Problem details: The records below should be written out again, exactly.

Stored items:

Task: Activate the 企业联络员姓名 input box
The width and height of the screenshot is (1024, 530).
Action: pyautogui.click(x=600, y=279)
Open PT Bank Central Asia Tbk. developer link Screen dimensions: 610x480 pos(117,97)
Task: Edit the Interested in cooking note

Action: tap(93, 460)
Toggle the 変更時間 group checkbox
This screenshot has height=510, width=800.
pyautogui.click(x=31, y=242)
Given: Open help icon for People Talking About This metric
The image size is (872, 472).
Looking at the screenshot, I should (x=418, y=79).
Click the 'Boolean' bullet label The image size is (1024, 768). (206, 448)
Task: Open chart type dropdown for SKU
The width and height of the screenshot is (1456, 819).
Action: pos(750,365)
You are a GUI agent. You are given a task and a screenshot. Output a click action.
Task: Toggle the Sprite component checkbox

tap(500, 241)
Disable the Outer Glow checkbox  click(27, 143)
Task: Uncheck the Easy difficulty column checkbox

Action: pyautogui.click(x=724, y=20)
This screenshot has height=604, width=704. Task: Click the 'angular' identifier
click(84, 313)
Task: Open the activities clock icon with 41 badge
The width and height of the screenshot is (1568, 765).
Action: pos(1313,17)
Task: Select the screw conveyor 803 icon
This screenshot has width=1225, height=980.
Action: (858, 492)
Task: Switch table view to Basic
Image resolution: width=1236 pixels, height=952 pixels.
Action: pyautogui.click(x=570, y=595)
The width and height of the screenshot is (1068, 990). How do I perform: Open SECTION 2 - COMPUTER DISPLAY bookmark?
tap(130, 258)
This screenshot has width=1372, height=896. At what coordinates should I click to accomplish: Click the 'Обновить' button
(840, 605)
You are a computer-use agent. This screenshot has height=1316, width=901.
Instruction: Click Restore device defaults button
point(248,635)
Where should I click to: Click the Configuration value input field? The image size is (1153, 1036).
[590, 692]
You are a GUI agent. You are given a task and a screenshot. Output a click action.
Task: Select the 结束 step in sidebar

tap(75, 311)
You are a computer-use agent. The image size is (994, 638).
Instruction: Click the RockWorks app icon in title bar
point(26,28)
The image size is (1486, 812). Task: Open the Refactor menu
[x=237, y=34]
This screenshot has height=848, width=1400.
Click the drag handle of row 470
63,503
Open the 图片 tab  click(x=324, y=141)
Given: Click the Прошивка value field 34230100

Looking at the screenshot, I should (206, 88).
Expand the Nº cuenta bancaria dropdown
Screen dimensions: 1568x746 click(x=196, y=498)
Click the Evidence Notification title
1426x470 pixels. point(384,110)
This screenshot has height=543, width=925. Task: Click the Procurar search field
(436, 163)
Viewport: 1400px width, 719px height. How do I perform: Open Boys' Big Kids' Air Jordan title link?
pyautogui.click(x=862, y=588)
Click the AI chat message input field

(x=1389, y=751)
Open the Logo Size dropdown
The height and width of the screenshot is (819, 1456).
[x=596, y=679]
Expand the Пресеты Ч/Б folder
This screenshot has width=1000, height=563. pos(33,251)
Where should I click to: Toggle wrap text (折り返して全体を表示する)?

Expected answer:
Task: Activate the 企业联络员姓名 input box
The width and height of the screenshot is (1024, 530).
Action: pyautogui.click(x=600, y=279)
Open PT Bank Central Asia Tbk. developer link Screen dimensions: 610x480 pos(117,97)
Task: Edit the Interested in cooking note

Action: tap(93, 460)
Toggle the 変更時間 group checkbox
This screenshot has height=510, width=800.
pyautogui.click(x=31, y=242)
Given: Open help icon for People Talking About This metric
The image size is (872, 472).
Looking at the screenshot, I should (x=418, y=79).
Click the 'Boolean' bullet label The image size is (1024, 768). (206, 448)
Task: Open chart type dropdown for SKU
The width and height of the screenshot is (1456, 819).
Action: pos(750,365)
You are a GUI agent. You are given a task and a screenshot. Output a click action.
Task: Toggle the Sprite component checkbox

tap(500, 241)
Disable the Outer Glow checkbox  click(27, 143)
Task: Uncheck the Easy difficulty column checkbox

Action: pyautogui.click(x=724, y=20)
This screenshot has height=604, width=704. Task: Click the 'angular' identifier
click(84, 313)
Task: Open the activities clock icon with 41 badge
The width and height of the screenshot is (1568, 765).
Action: pos(1313,17)
Task: Select the screw conveyor 803 icon
This screenshot has width=1225, height=980.
Action: (858, 492)
Task: Switch table view to Basic
Image resolution: width=1236 pixels, height=952 pixels.
Action: pyautogui.click(x=570, y=595)
The width and height of the screenshot is (1068, 990). How do I perform: Open SECTION 2 - COMPUTER DISPLAY bookmark?
tap(130, 258)
This screenshot has width=1372, height=896. At what coordinates should I click to accomplish: Click the 'Обновить' button
(840, 605)
You are a computer-use agent. This screenshot has height=1316, width=901.
Instruction: Click Restore device defaults button
point(248,635)
Where should I click to: Click the Configuration value input field? The image size is (1153, 1036).
[590, 692]
You are a GUI agent. You are given a task and a screenshot. Output a click action.
Task: Select the 结束 step in sidebar

tap(75, 311)
You are a computer-use agent. The image size is (994, 638).
Instruction: Click the RockWorks app icon in title bar
point(26,28)
The image size is (1486, 812). Task: Open the Refactor menu
[x=237, y=34]
This screenshot has height=848, width=1400.
Click the drag handle of row 470
63,503
Open the 图片 tab  click(x=324, y=141)
Given: Click the Прошивка value field 34230100

Looking at the screenshot, I should (206, 88).
Expand the Nº cuenta bancaria dropdown
Screen dimensions: 1568x746 click(x=196, y=498)
Click the Evidence Notification title
1426x470 pixels. point(384,110)
This screenshot has height=543, width=925. Task: Click the Procurar search field
(436, 163)
Viewport: 1400px width, 719px height. How do I perform: Open Boys' Big Kids' Air Jordan title link?
pyautogui.click(x=862, y=588)
Click the AI chat message input field

(x=1389, y=751)
Open the Logo Size dropdown
The height and width of the screenshot is (819, 1456).
[x=596, y=679]
Expand the Пресеты Ч/Б folder
This screenshot has width=1000, height=563. pos(33,251)
Where should I click to: Toggle wrap text (折り返して全体を表示する)?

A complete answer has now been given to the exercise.